What’s happening? More people live in cities. More kids come from families of ethnic, cultural or economic backgrounds that provide no exposure to the outdoors. Kids have other options – TV, videogames, and smart phones.img_9696

As individuals we can’t do much about some of those things, but we can each sure get out and do something to introduce children to boating and fishing.

Think about the life lessons that fishing and boating can teach.


One video game company operates by what they call the “Starbuck’s Rule.” They assume that if a player can’t start and finish a game on a smart phone in the minute or so that it takes to go through a Starbucks line, they’ll lose interest and quit.

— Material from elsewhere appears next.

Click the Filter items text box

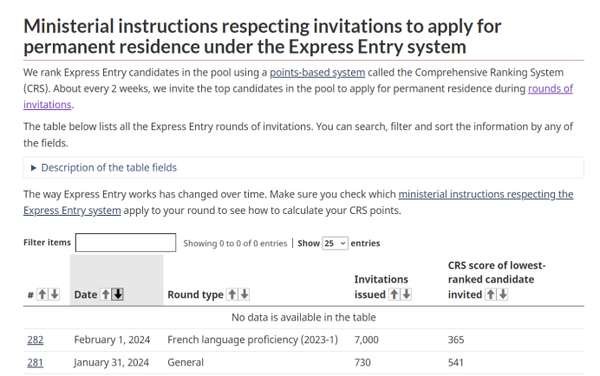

How important a lesson is it to learn that you don’t quit just because something isn’t easy and quick? That it usually takes patience, effort and determination to succeed? Fishing and boating can teach the value of patience and the rewards of hard work.

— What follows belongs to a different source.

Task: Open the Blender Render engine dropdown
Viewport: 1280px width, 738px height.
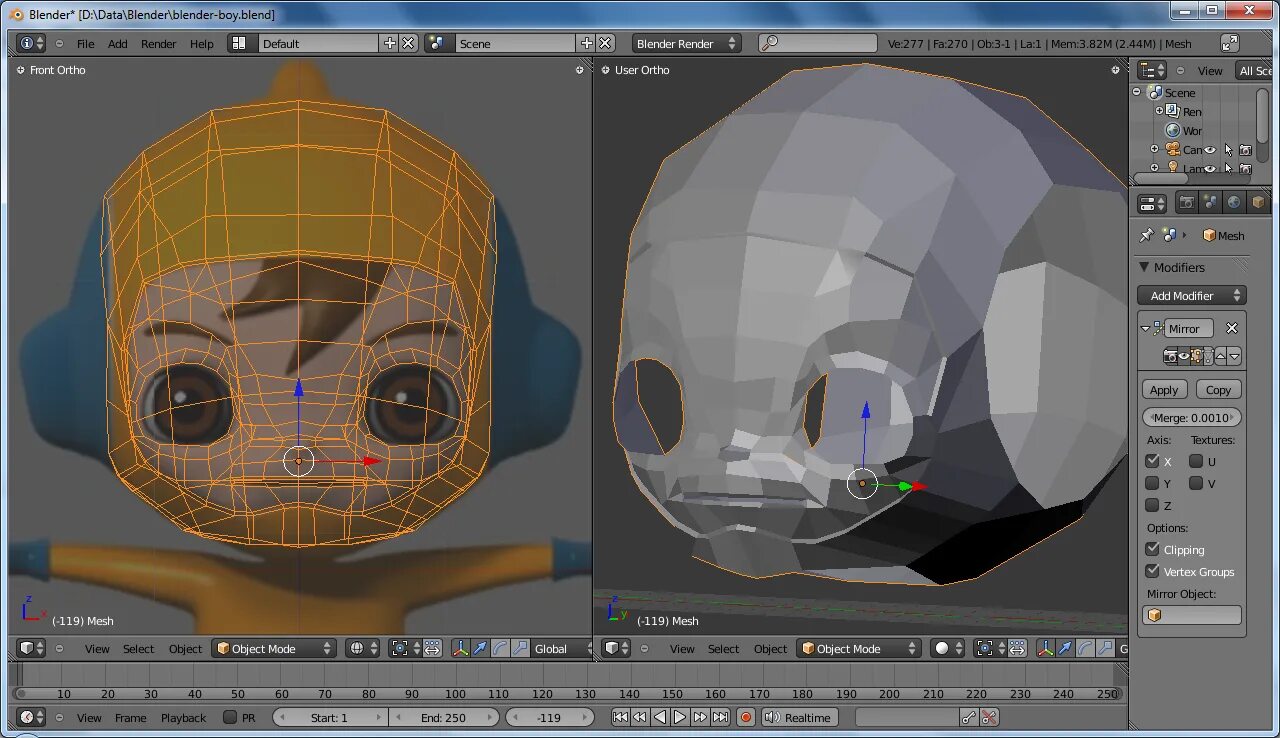Action: (x=686, y=43)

Just how are you going to catch that fish, under these particular circumstances? What lure, what technique, and when? What is it going to take to get your boat on the water, to the destination and back, maybe under tough conditions? Life is about solving problems, and being on the water can teach those skills.


Outdoor activities involve risk. You stay safe by being smart, knowing the rules, and using common sense. Learning to be safe in the outdoors builds confident and skills that can be applied in all walks of life. Every kid should learn those lessons.

Self Reliance

In the outdoors you learn to take care of yourself. You want to catch a fish, do it yourself. You’ll have to drive your own boat – safely, smartly and efficiently. Boating and fishing are a great way to teach young people that ultimately they can and should trust and rely on themselves – you can’t always expect someone else to take care of you.

Love of the Outdoors

To really appreciate and value nature you have to experience it, get out there and be a part of it. Fishing and boating are two of the best ways to do that. When you teach a child about fishing – why you keep a fish to eat, or why you release a fish, why it’s wrong to waste or be greedy – then you are teaching the essential principles of conservation that are vital to our future.

There are so many good reasons to introduce young people to the benefits of boating and fishing. Do you know a child that you can take out? Perhaps a friend has young children? Is there a teen or young adult that you can invite? It’s important that we each do our part; because the future of the activities we love so much depends upon it.

(Published at Coastal Marine Outfitters, October 19, 2016)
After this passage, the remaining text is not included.